Serpico | Dossiê Sidney Lumet
Serpico (1973)
Roteiro: Peter Maas, Waldo Salt, Norman Wexler
Elenco: Al Pacino, John Randolph, Jack Kehoe
Era uma vez, na longínqua cidade de Wirani, um rei que governava os seus súditos com poder e sabedoria. O povo o temia por seu poder e o amava por sua sabedoria.
No coração daquela cidade, havia um poço de água fresca e cristalina. Dela bebiam todos os seus habitantes e até mesmo o rei e os seus cortesãos, pois era o único da localidade.
Certa noite, quando todos dormiam, uma bruxa entrou na cidade e derramou sete gotas de um misterioso líquido no poço, dizendo:
— A partir de agora, quem beber desta água ficará louco.
Na manhã seguinte, todos os habitantes do reino, salvo o rei e o seu lorde camareiro, beberam do poço e enlouqueceram, tal como a bruxa havia predito.
E, naquele dia, nas ruas estreitas e nas praças do mercado, as pessoas não paravam de sussurrar entre si:
— O rei está louco! Nosso rei e o lorde camareiro perderam a razão. Certamente, não podemos ser governados por um rei louco. Devemos destroná-lo.
Naquela noite, o rei mandou que enchessem uma grande taça com a água do poço. E quando a trouxeram, bebeu da água abundantemente e entregou a copa ao lorde camareiro, para que do líquido também bebesse.
E houve um grande regozijo na longínqua cidade de Wirani, porque o seu rei e o lorde camareiro haviam recobrado a razão.
O conto “O Rei Sábio”, de Khalil Gibran Khalil, surge no meio de “Serpico”. Inesperada e inusitadamente, aparece longe das ruas e das frustrações do protagonista que dá nome à obra, ressaltando o deslocamento e a estranheza em um ambiente que o constrange. Isso é algo que une o personagem a tantos outros de Sidney Lumet, um diretor que aborda temas sociais e políticos e tem um apreço especial por filmes sobre a corrupção. “Serpico”, adaptação do livro homônimo de Peter Maas, conta a história real do policial Frank Serpico, desde sua entrada na corporação até sua principal ação contra o sistema imoral que se instaurou nos mais diferentes graus dos órgãos de segurança, passando por suas muitas tentativas de denúncia e um atentado contra sua vida.
Lumet não é direto, nem segue essa ordem. Ele escolhe começar por um tiro, pelo choque e pelo sangue, sem grandes detalhes. Dali, parte para a apresentação dos deveres de um policial. As imagens que se fundem vão fazendo sentido à medida que o flashback avança nas primeiras patrulhas do jovem e empolgado policial. Serpico não é alguém que se deixa conhecer rapidamente, nem por aqueles que com ele convivem, nem por aqueles que o observam.

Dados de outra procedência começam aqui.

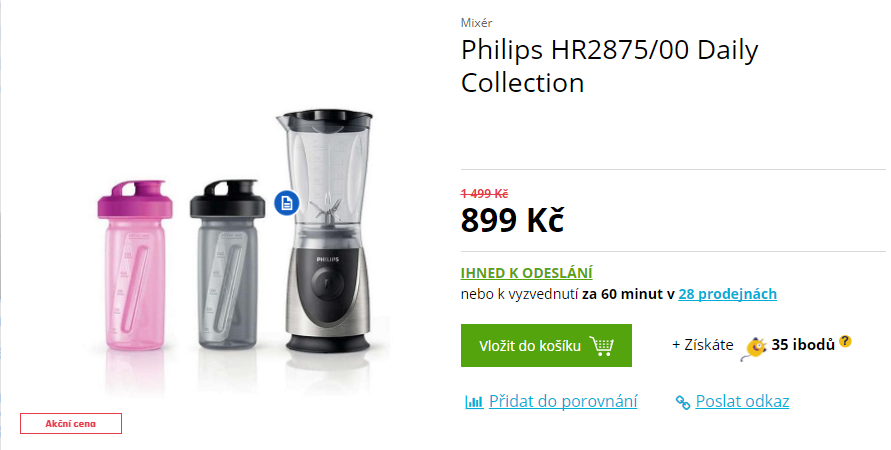Open the yellow question mark help icon
Image resolution: width=891 pixels, height=450 pixels.
[846, 341]
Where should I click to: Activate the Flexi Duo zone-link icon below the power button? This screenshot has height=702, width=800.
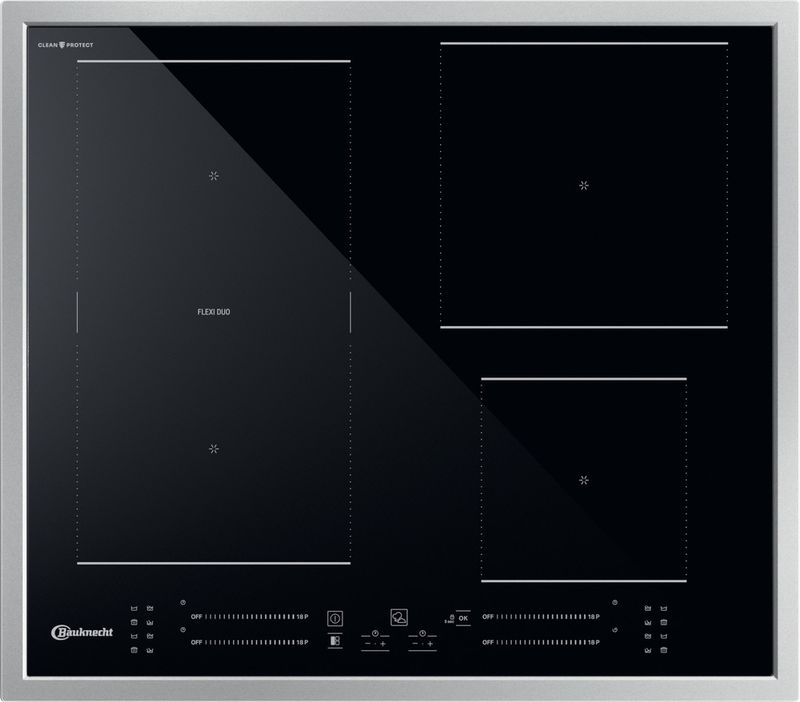click(334, 642)
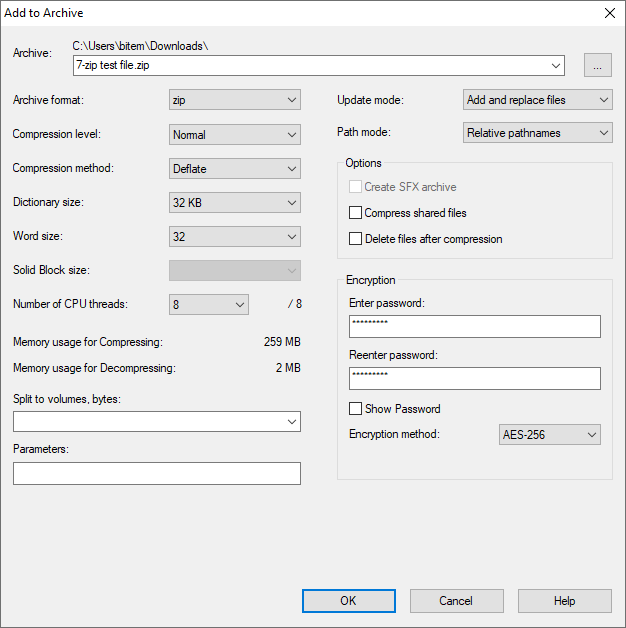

Sabemos de sua índole e de sua posição incorruptível, mas outros traços de sua persona vão se revelando aos poucos. Impaciente, machista e autocentrado, ele está longe de ser alguém perfeito, apesar de sua cruzada quixotesca contra o mal que assola a polícia há cinquenta anos e ainda existe, em Nova York ou em tantos outros lugares.
A humanidade do policial frustrado está em tela, comemorando sua entrada na força com a família, farreando com os amigos ou sendo um idiota com a namorada, assim como o cotidiano na delegacia e as patrulhas ou operações que o fazem conviver com os absurdos cometidos por colegas afastam qualquer possibilidade maniqueísta.

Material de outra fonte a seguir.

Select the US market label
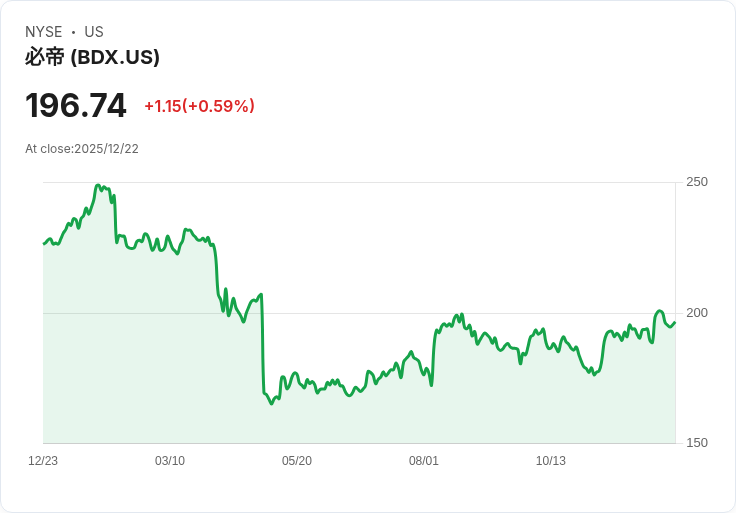Screen dimensions: 736x513 pos(94,32)
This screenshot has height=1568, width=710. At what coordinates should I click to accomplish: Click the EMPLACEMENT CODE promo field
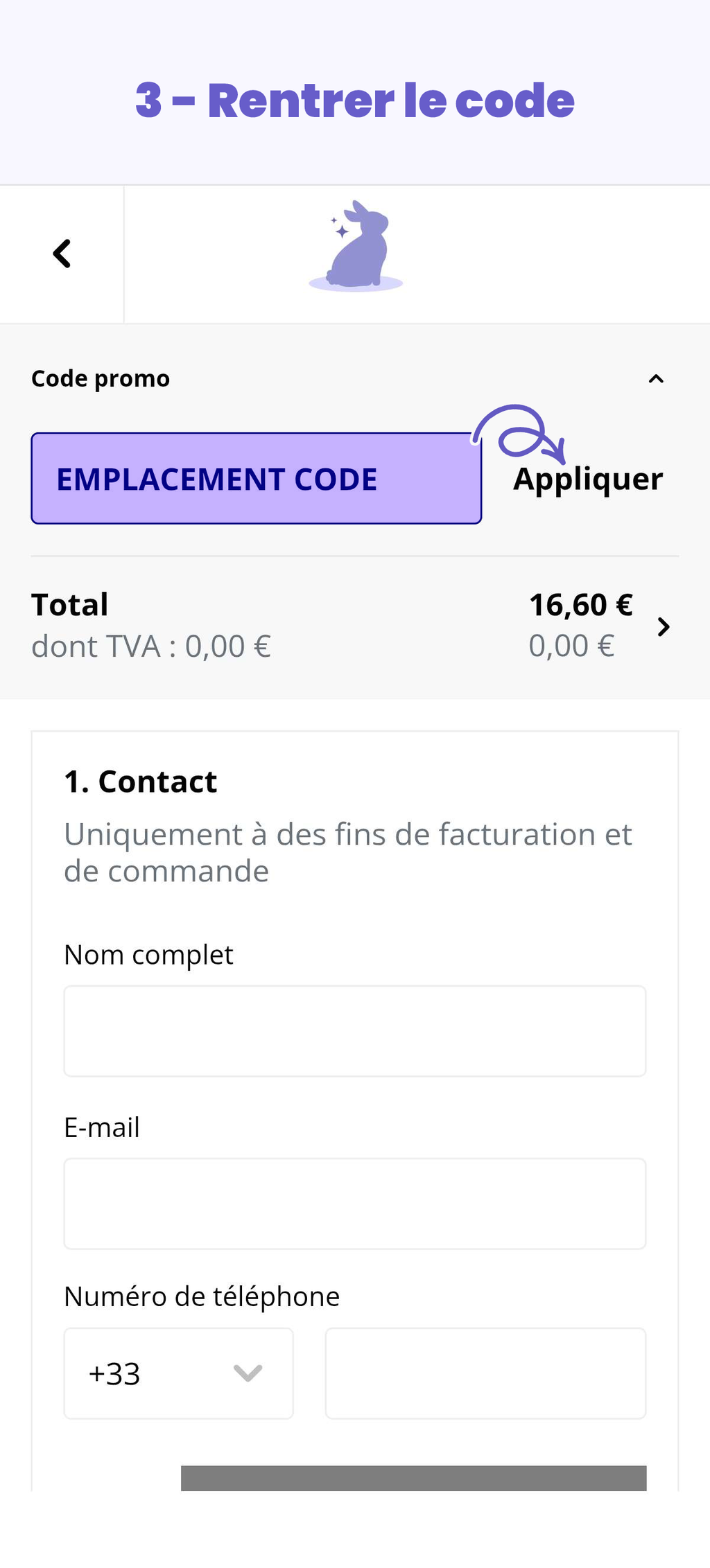(256, 479)
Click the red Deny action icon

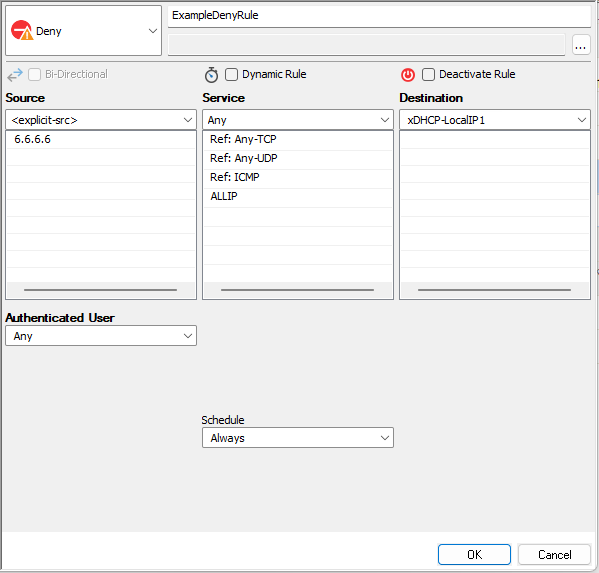click(22, 30)
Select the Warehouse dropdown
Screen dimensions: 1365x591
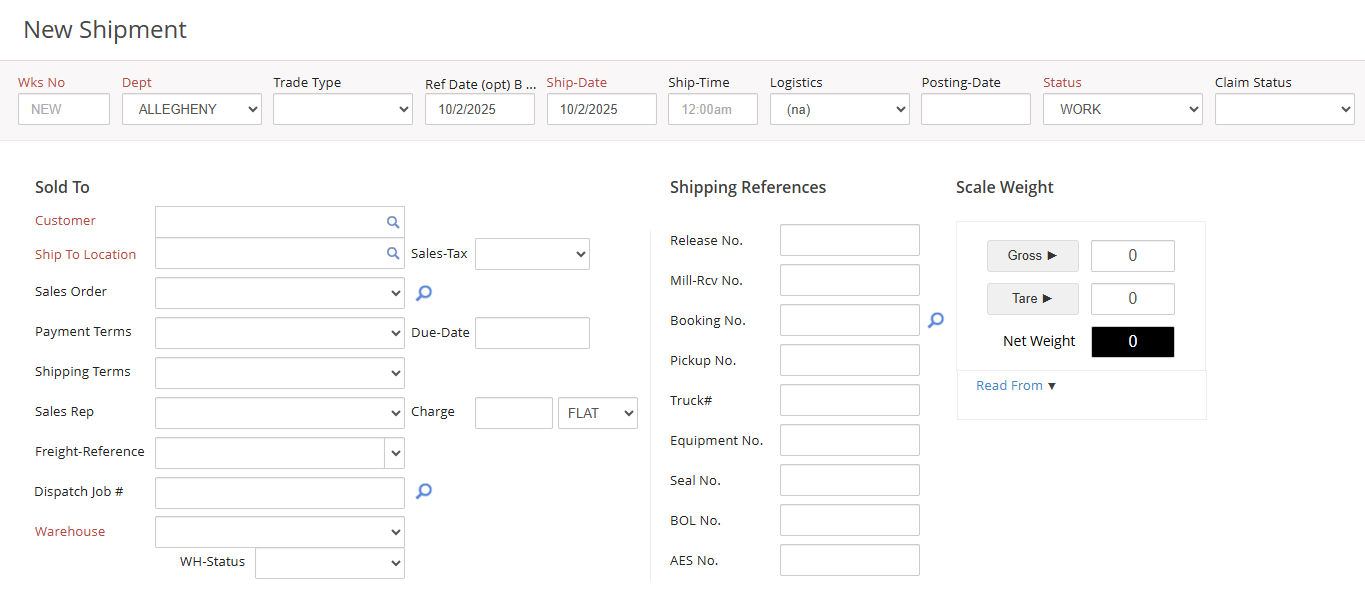pos(280,532)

Al Pacino é fundamental na construção desse personagem complexo, que oscila entre a contenção e os rompantes de indignação, e marca sua incredulidade na própria postura. Ele está presente em quase todas as cenas, e, auxiliado pelo figurino de Clifford Capone, que o mimetiza à realidade de uma Nova York abandonada à própria sorte, deixa clara a sua rejeição ao próprio ambiente. É como se o transformar-se em um policial à paisana, afastando-se da farda, deixando o cabelo e a barba crescerem e assumindo a figura da cidade, o distanciassem daquilo que mais abomina, mas o que mais desejara ser um dia.

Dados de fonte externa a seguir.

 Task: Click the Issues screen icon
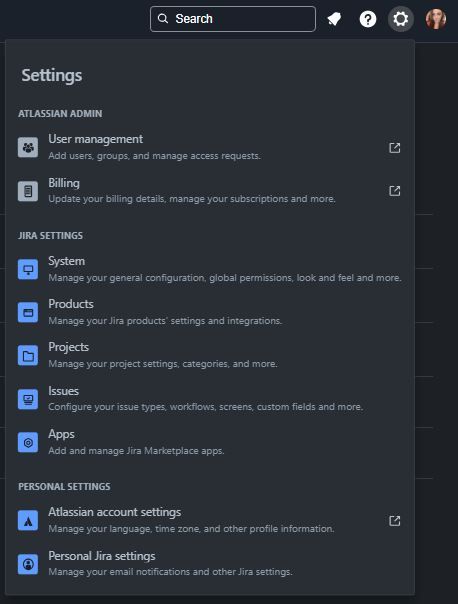(x=28, y=399)
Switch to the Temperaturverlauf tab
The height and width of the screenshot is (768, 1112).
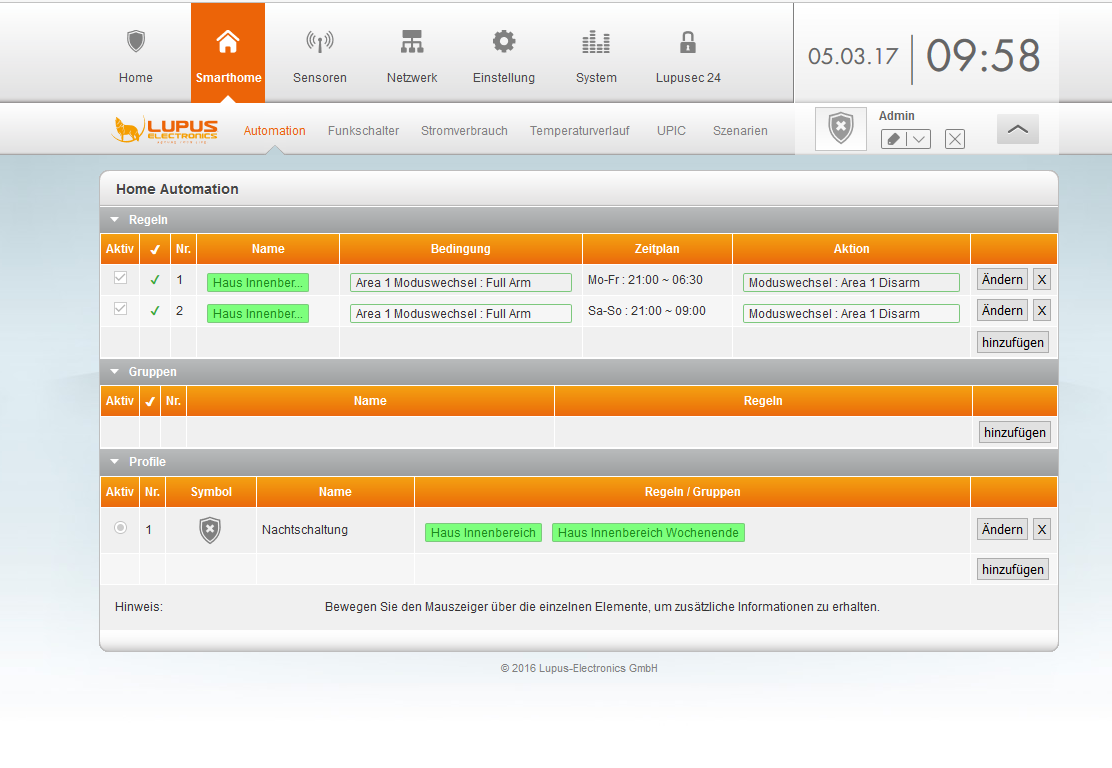[579, 131]
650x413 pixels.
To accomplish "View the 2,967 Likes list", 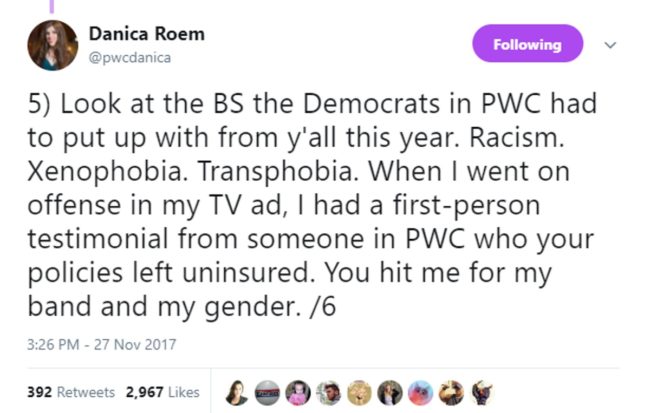I will pos(162,392).
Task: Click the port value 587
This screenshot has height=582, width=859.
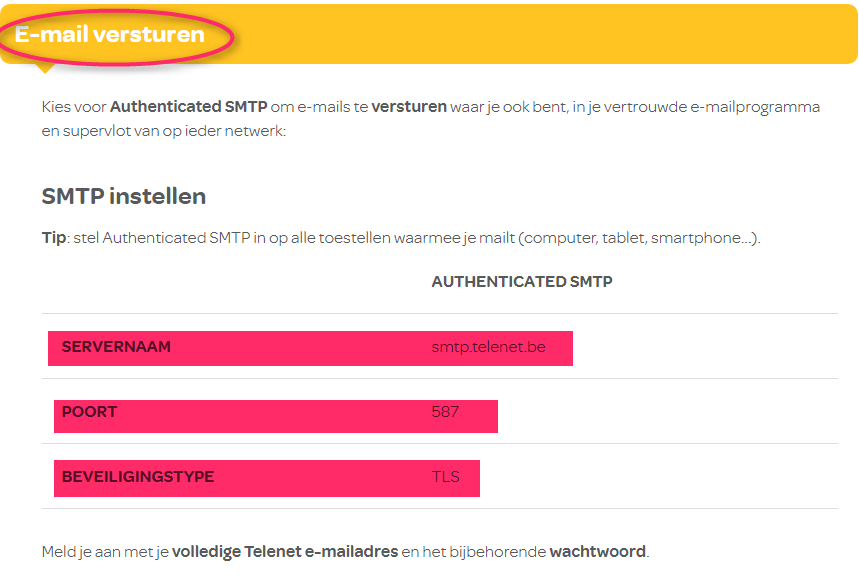Action: pyautogui.click(x=445, y=412)
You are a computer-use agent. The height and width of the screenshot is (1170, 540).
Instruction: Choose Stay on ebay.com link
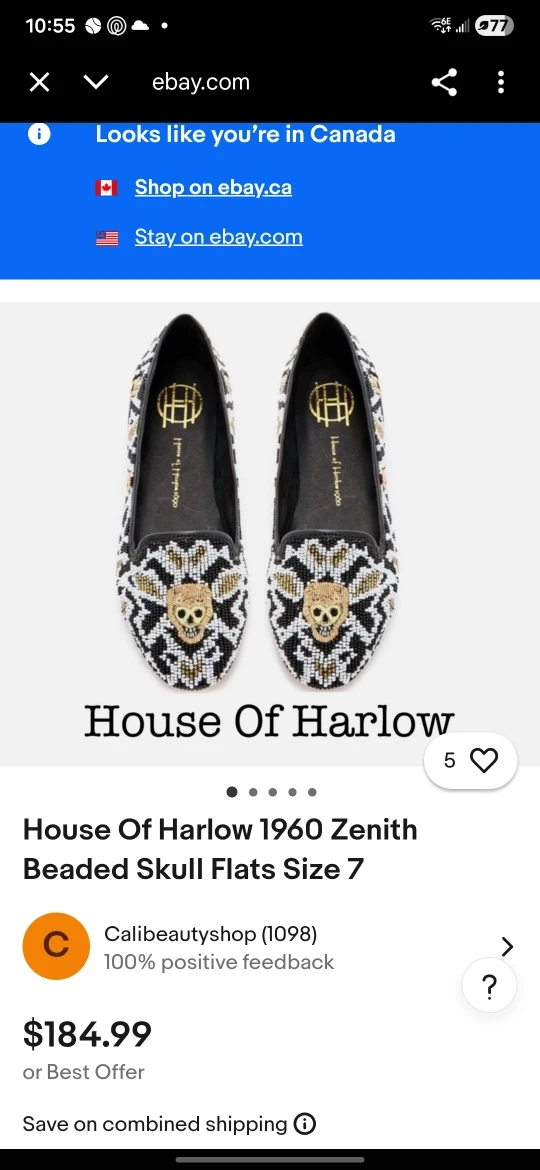pyautogui.click(x=219, y=237)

Lumet acompanha de perto essa transformação, dando bastante tempo a ela, sem privar o público das decepções. O insucesso de tantas tentativas, entre encontros escondidos e conversas privadas, torna o ritmo do filme desafiador, mas o diretor cria uma naturalidade ao se aproximar dos fatos narrados, causando no espectador um interesse genuíno naquilo que está assistindo. Atuação, ambientação e tempo controem um universo favorável para trazer à tela a confirmação de uma obra que faz do cinema a principal arma para falar da sociedade. Em um mundo onde a ética é variável e a moral inexistente, estar do lado certo pode não significar nada.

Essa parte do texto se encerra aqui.